-------- Supplied passage --------

Stella Goddard

BA (Hons) Counselling, Registered MBACP (Accred)
Registered AMemACC Registered MNCS (Acc)
Counsellor

Without good communication skills we cannot have good relationships

The importance of good communication

Good communication is vital in all of our relationships. Jeremy Holmes in his book The Search for the Secure Base says ‘Our physical and psychological security depends utterly on our connections with other people. (Holmes, 2010, p.1) Without good communication skills we cannot have good relationships. Sometimes we are unaware of our relational style or we may think that other people are at fault when things break down. If we want people to listen to us we need to be aware of how things are from their perspective, to be genuinely interested in what they are saying, to give them our full attention.  Communication is more than our words, though these are extremely important – we also communicate non verbally – this is our body language.

Do you find that you let other people know that you are not happy by withdrawing from them? Do you bottle things up and find that you have a tight knot of  stress and anxiety in the pit of your stomach or a tension headache? Is there a frozen silence and tension in the atmosphere?  Or do you find that you shout and get angry very quickly.  Could it be that you are not actually angry with the person you are shouting at but have stress and anxiety from somewhere else that has bubbled up. Maybe this is from difficulties in your childhood or perhaps something more recent. Sometimes I say to my clients – think of yourself as a pot – what is it in your pot that  may be fuelling your distress and struggle to work out whether you want to be close to people or would rather withdraw.

Everyone has their limits and if we don’t process our thoughts and feelings as we go along and become more self-aware we may find that our pot is full to overflowing and  that we are angry, resentful, stressed, anxious, depressed and feeling stuck and disempowered.

On the other hand if we are respectful in our communications with other people we may find that things don’t build up and that misunderstandings can be resolved quickly.  No-one is going to listen to us if we don’t listen to them. It is so it is important that we take responsibility for the way that we are expressing ourselves with other people.  We have a choice about how we will respond to others.  It can be helpful to reflect back what we think we have heard as this improves communication.

--------

### List of tasks
**A)** Reproduce everything from "Registered AMemACC Registered" down to "our body language." in the passage on good communication.
**B)** List each qualification and registration shown under Stella Goddard's name at the top of the passage on good communication.

-------- Given information --------

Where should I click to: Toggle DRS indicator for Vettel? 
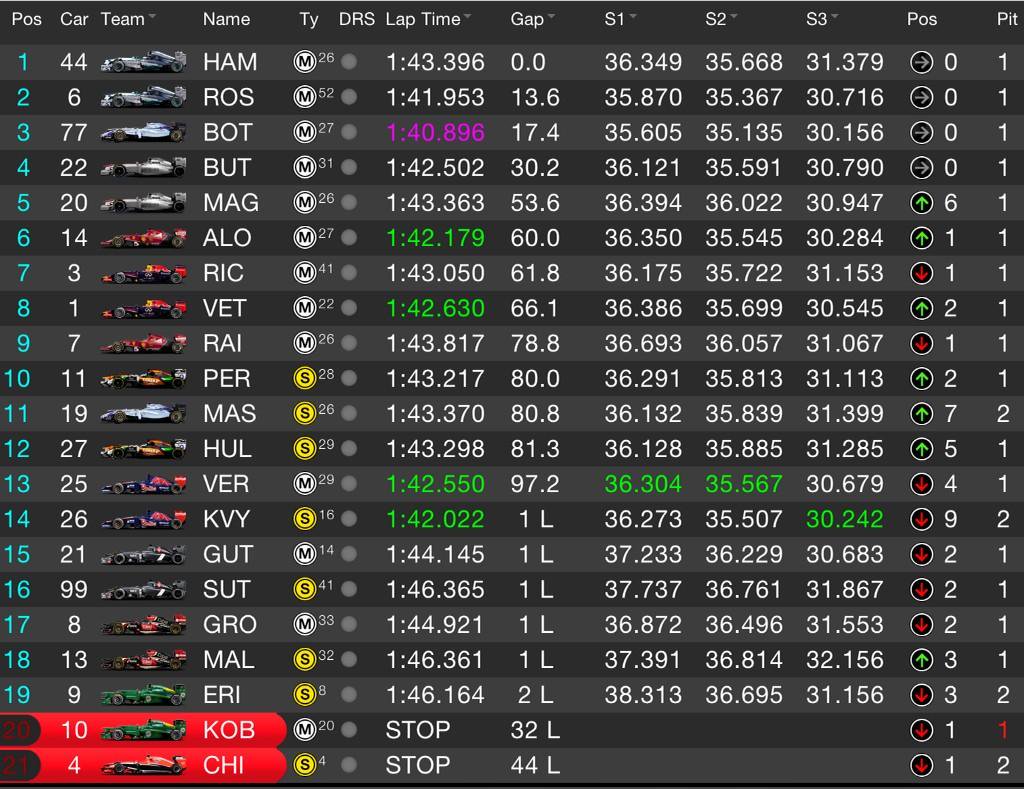[349, 308]
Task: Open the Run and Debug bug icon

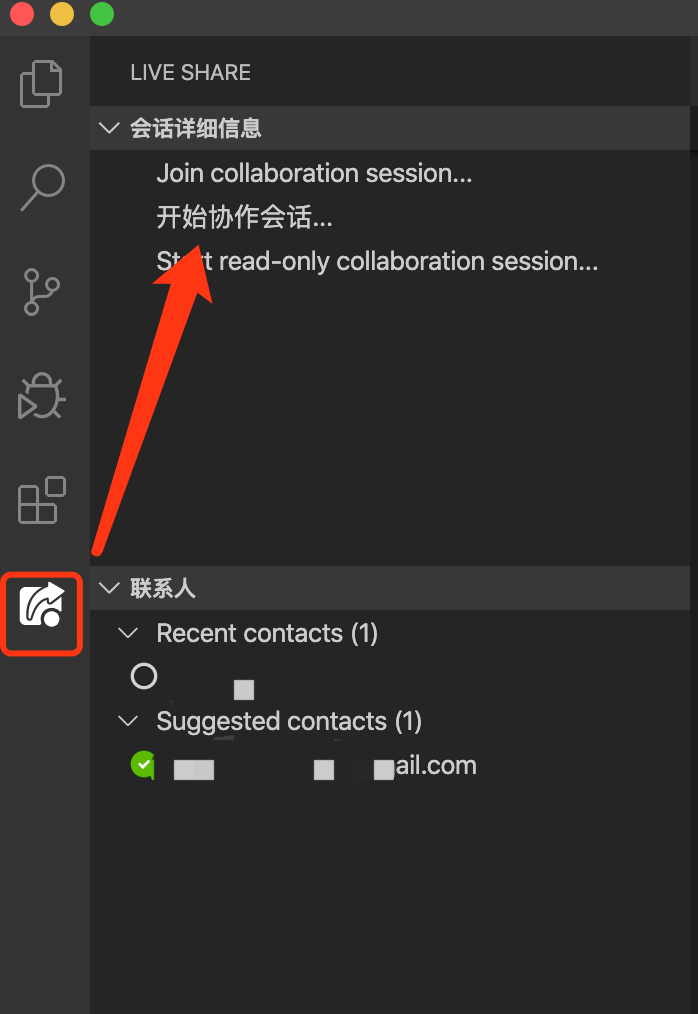Action: 42,396
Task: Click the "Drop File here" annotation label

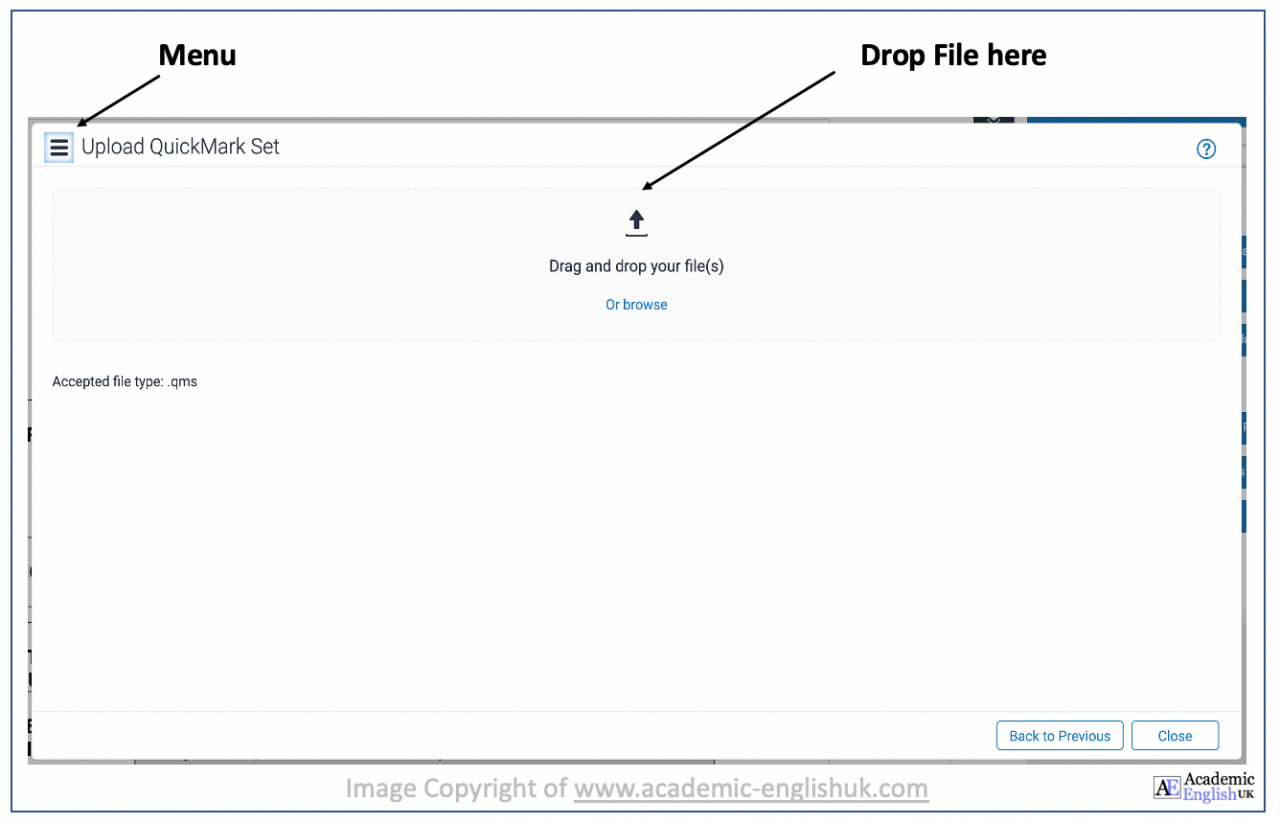Action: pos(953,56)

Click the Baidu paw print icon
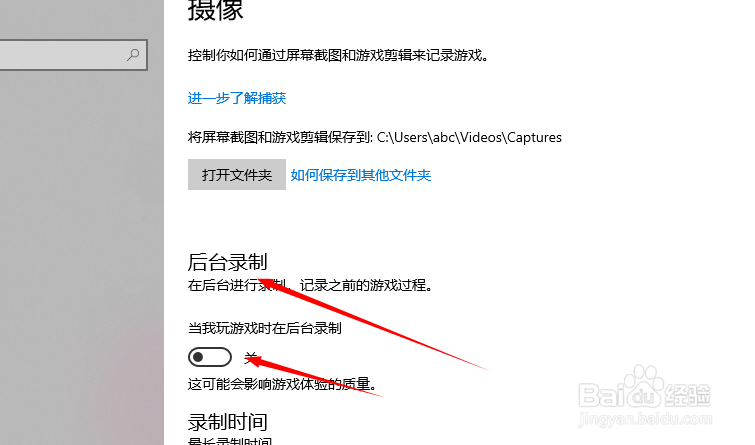tap(641, 382)
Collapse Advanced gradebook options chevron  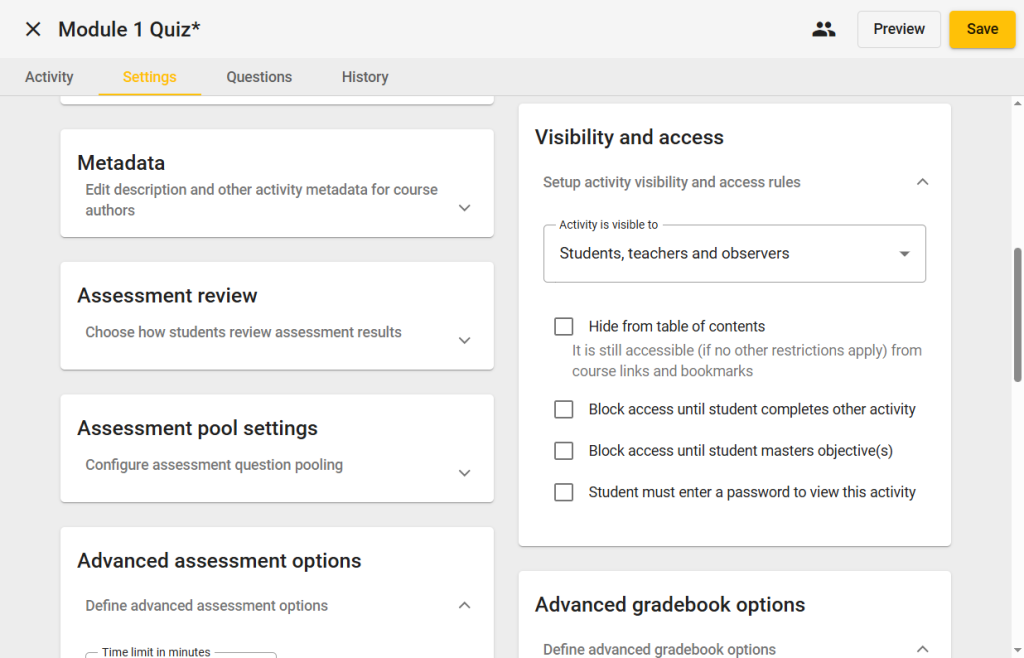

--------

### Task-by-task results
**A)**
Registered AMemACC Registered MNCS (Acc)
Counsellor

Without good communication skills we cannot have good relationships

The importance of good communication

Good communication is vital in all of our relationships. Jeremy Holmes in his book The Search for the Secure Base says ‘Our physical and psychological security depends utterly on our connections with other people. (Holmes, 2010, p.1) Without good communication skills we cannot have good relationships. Sometimes we are unaware of our relational style or we may think that other people are at fault when things break down. If we want people to listen to us we need to be aware of how things are from their perspective, to be genuinely interested in what they are saying, to give them our full attention.  Communication is more than our words, though these are extremely important – we also communicate non verbally – this is our body language.

**B)**
- BA (Hons) Counselling
- Registered MBACP (Accred)
- Registered AMemACC
- Registered MNCS (Acc)